_Zu lösende Aufgaben_.
- a) Fasse den Absatz im Text zur Realteilung unten, der mit „In Höhe der Abfindungen“ beginnt, kürzer zusammen und behalte dabei seine wesentlichen Fakten bei.
- b) Übersetze aus dem Text zur Realteilung unten diesen Satz ins Englische: „Der klagende Rechtsanwalt hat nicht bereits mit der Realteilung der Sozietät die wesentlichen vermögensmäßigen Grundlagen seiner bisherigen freiberuflichen Tätigkeit aufgegeben.“
- c) Entnimm dem Text zur Realteilung unten einen Abschnitt wortgetreu: Setze bei den Worten ein, die „Der Gesellschaftsvertrag der“ enthalten, und höre nach „vollständig aufgedeckt werden.“ auf.

#### Vorliegender Textauszug

Die Gesellschafter einer Rechtsanwalts-GbR (Sozietät) vereinbarten, die Gesellschaft mit wirtschaftlicher Wirkung zum 02.01.2001 aufzulösen und das Betriebsvermögen auf Nachfolgegesellschaften zu übertragen. Die Partner gründeten einige Monate später eine GbR, auf die sämtliche Aktiva und Passiva der aufgelösten Gesellschaft übertragen wurden.

Laut Gesellschaftsvertrag der GbR wurden die Kapitalkonten mit den Beträgen eröffnet, die den Partnern auf ihren Kapitalkonten bei der Sozietät für die Übernahme von Wirtschaftsgütern im Rahmen der Realteilung belastet worden waren.

Der Gesellschaftsvertrag der aufgelösten Sozietät sah u.a. vor, dass die Partner gegen Zahlung einer Abfindung für die vorzeitige Aufgabe der Gesellschafterstellung und die dadurch entgehenden Einkünfte aus der GbR ausscheiden sollten.

In Höhe der Abfindungen wurden korrespondierend bei den Nachfolgegesellschaften jeweils entsprechend höhere Anschaffungskosten der Gesellschafter berücksichtigt. Einer der Gesellschafter der Sozietät war der Ansicht, dass der Aufgabegewinn als tarifbegünstigter Veräußerungsgewinn zu behandeln sei. Das Finanzamt (FA) und das Finanzgericht sahen dies ebenso wie der BFH anders.

Tarifbegünstigung nach § 34 Abs. 2 EStG

Die Tarifbegünstigung erfordert auch im Fall der echten Realteilung einer freiberuflichen Praxis, dass alle auf einen Realteiler entfallenden stillen Reserven zusammengeballt und in einem wirtschaftlichen Vorgang vollständig aufgedeckt werden.

Hierfür genügt es nicht, dass die Gesellschaft ihre Tätigkeit mit ihrer Auflösung unter Aufdeckung aller stillen Reserven einstellt. Die Frage, ob ein dem Gesellschafter aus der Aufgabe der Sozietät zuzurechnender Gewinnanteil begünstigt ist, ist bezogen auf jeden Gesellschafter zu prüfen.

Aber auch dadurch, dass der Realteiler selbst seine freiberufliche Tätigkeit im örtlichen Wirkungskreis zumindest für eine gewisse Zeit tatsächlich nicht mehr auf „eigene Rechnung“ ausübt, erfüllt er nicht automatisch die Voraussetzungen für die Gewährung der Tarifbegünstigung. Maßgebend ist vielmehr, dass er die wesentlichen vermögensmäßigen Grundlagen seiner bisherigen freiberuflichen Tätigkeit aufgibt.

Hieran fehlt es im Streitfall. Der klagende Rechtsanwalt hat nicht bereits mit der Realteilung der Sozietät die wesentlichen vermögensmäßigen Grundlagen seiner bisherigen freiberuflichen Tätigkeit aufgegeben.

########
#### Bereitgestellte Daten

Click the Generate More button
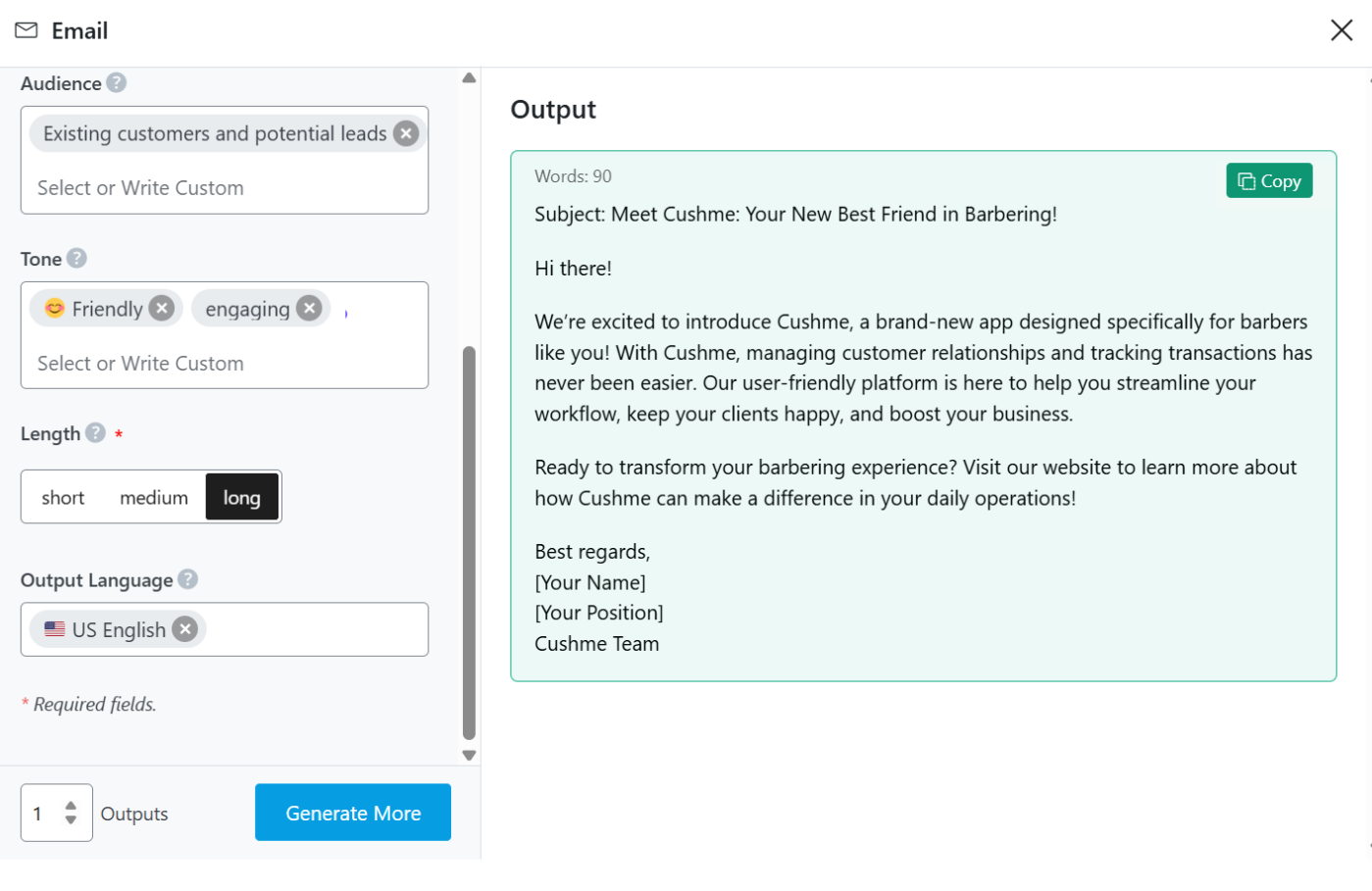This screenshot has height=891, width=1372. click(353, 813)
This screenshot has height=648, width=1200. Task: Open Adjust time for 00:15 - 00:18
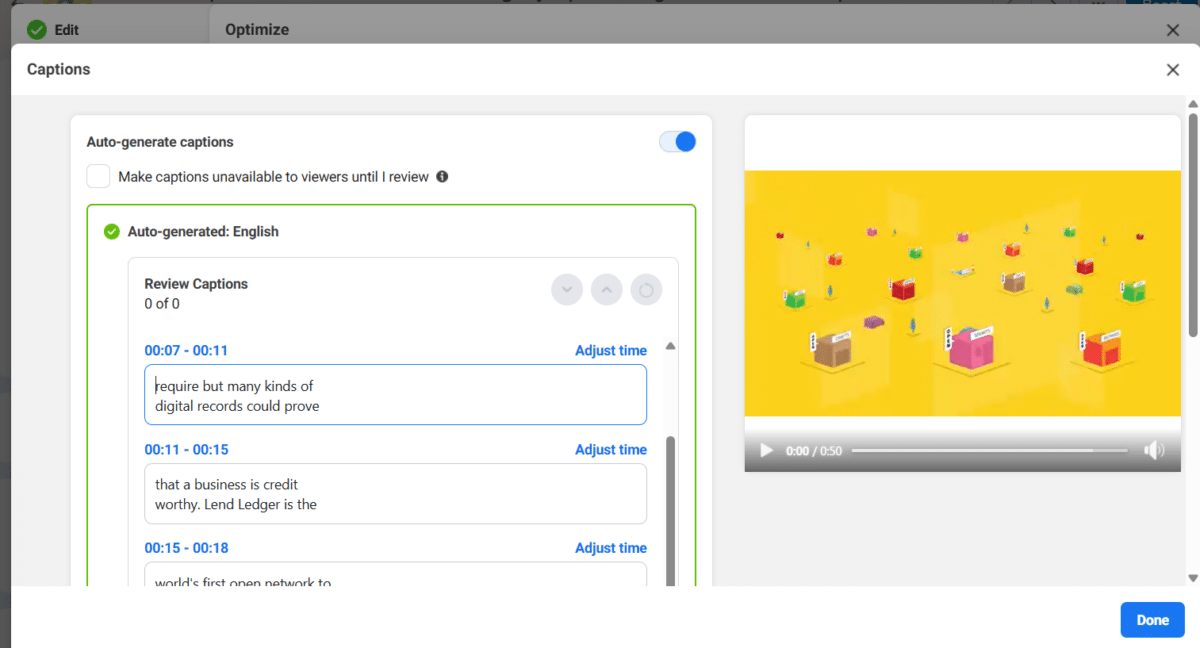[x=610, y=548]

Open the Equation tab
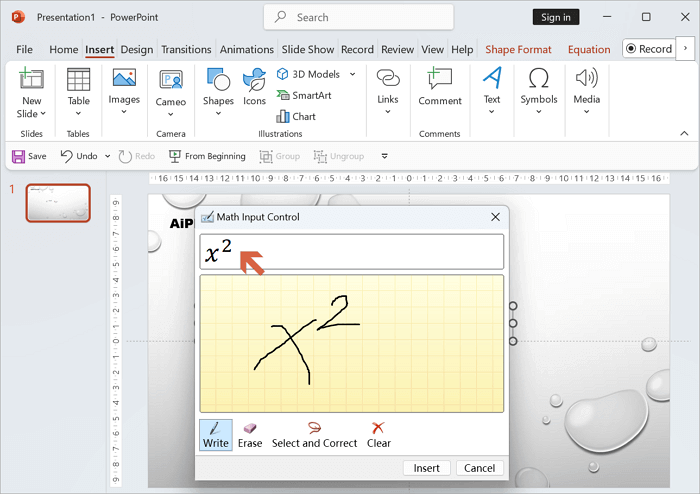[x=589, y=50]
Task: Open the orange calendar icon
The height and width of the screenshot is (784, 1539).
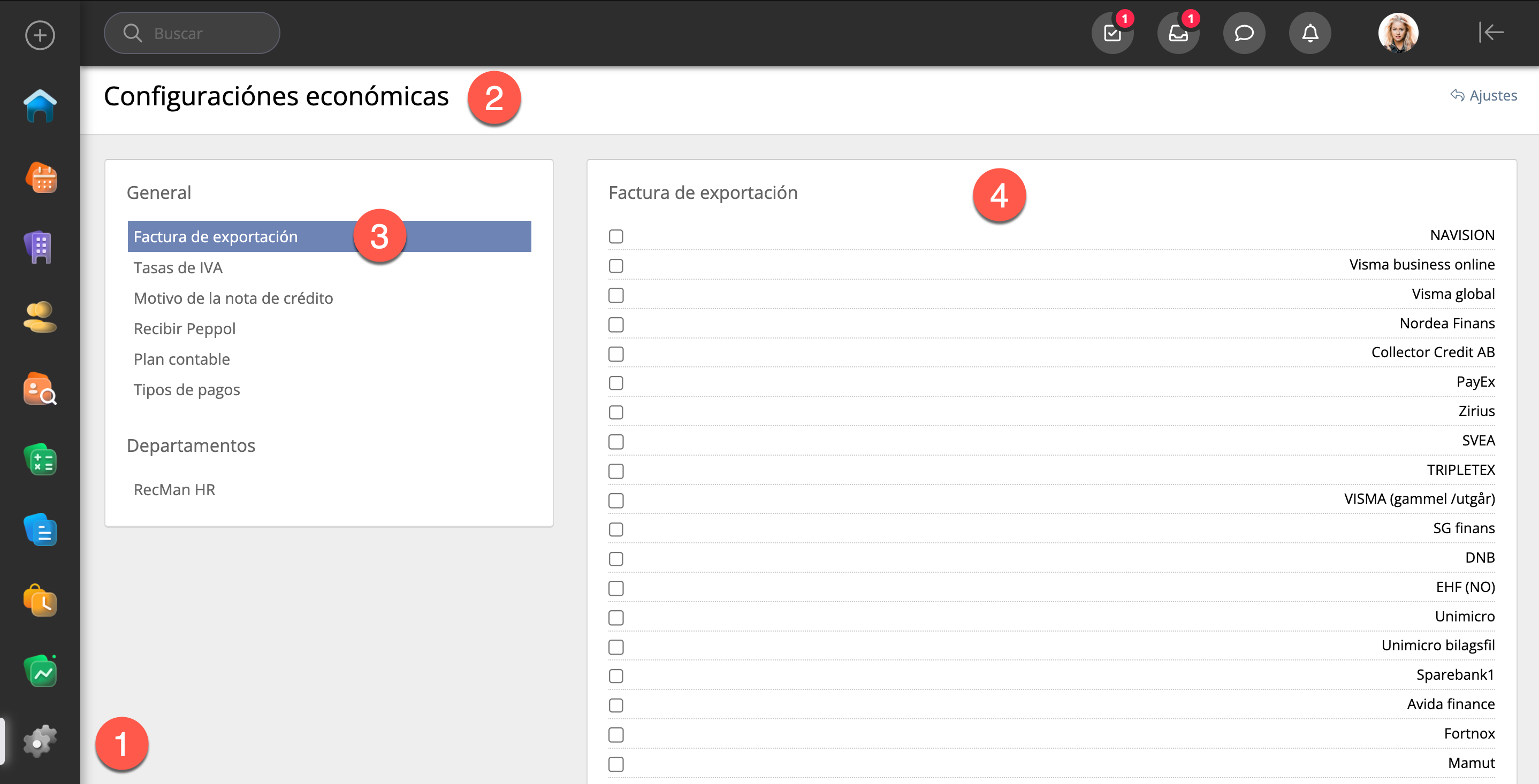Action: tap(40, 178)
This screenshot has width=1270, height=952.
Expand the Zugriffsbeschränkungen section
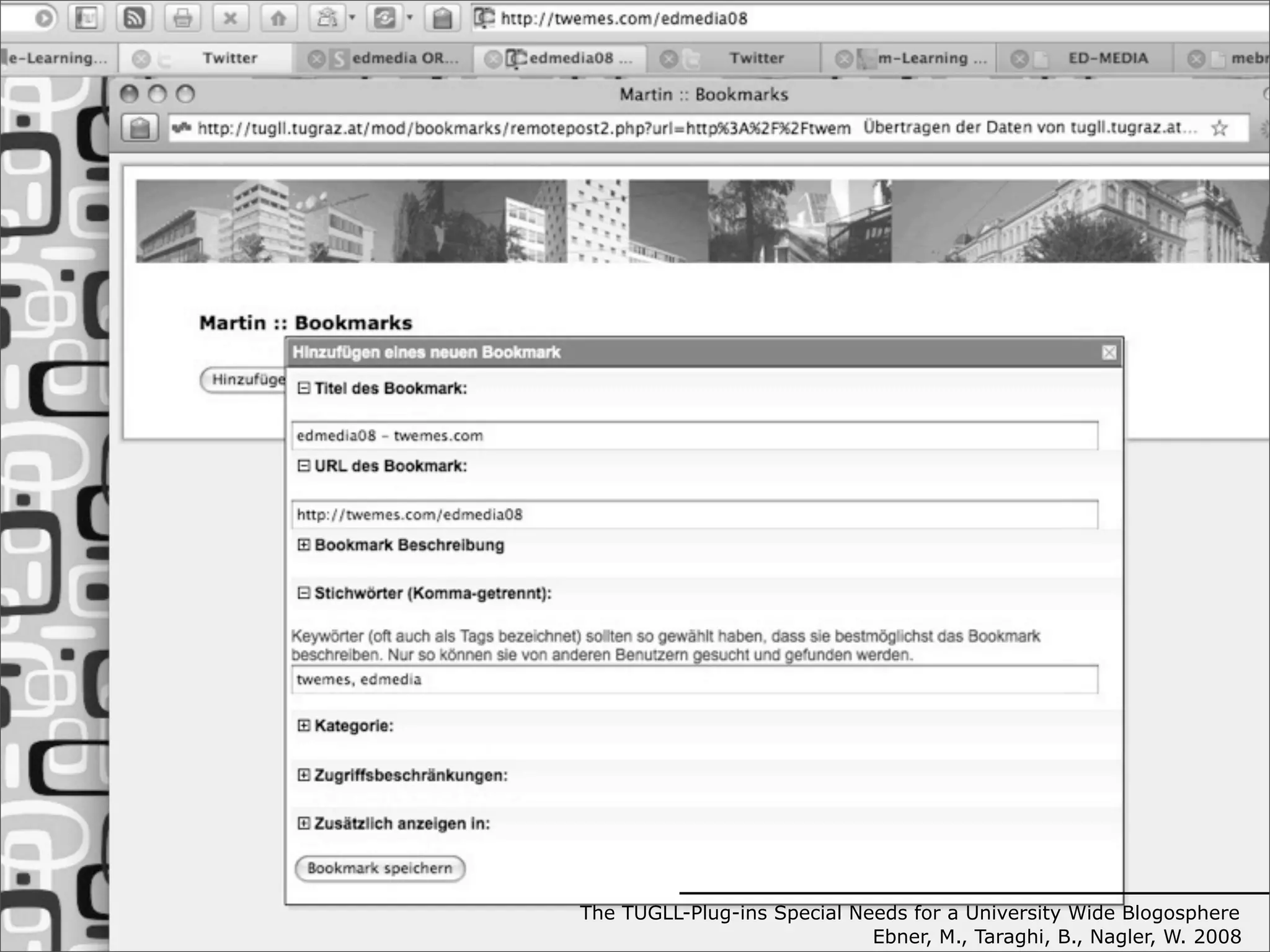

########

_Lösungen der Aufgaben_.
- a) Die Abfindungen führten bei den Nachfolgegesellschaften zu entsprechend höheren Anschaffungskosten der Gesellschafter. Ein Gesellschafter der Sozietät hielt den Aufgabegewinn für einen tarifbegünstigten Veräußerungsgewinn. Finanzamt, Finanzgericht und BFH sahen das anders.

- b) The plaintiff lawyer did not already give up the essential asset-related foundations of his previous freelance activity with the division in kind of the partnership.

- c)
Der Gesellschaftsvertrag der aufgelösten Sozietät sah u.a. vor, dass die Partner gegen Zahlung einer Abfindung für die vorzeitige Aufgabe der Gesellschafterstellung und die dadurch entgehenden Einkünfte aus der GbR ausscheiden sollten.

In Höhe der Abfindungen wurden korrespondierend bei den Nachfolgegesellschaften jeweils entsprechend höhere Anschaffungskosten der Gesellschafter berücksichtigt. Einer der Gesellschafter der Sozietät war der Ansicht, dass der Aufgabegewinn als tarifbegünstigter Veräußerungsgewinn zu behandeln sei. Das Finanzamt (FA) und das Finanzgericht sahen dies ebenso wie der BFH anders.

Tarifbegünstigung nach § 34 Abs. 2 EStG

Die Tarifbegünstigung erfordert auch im Fall der echten Realteilung einer freiberuflichen Praxis, dass alle auf einen Realteiler entfallenden stillen Reserven zusammengeballt und in einem wirtschaftlichen Vorgang vollständig aufgedeckt werden.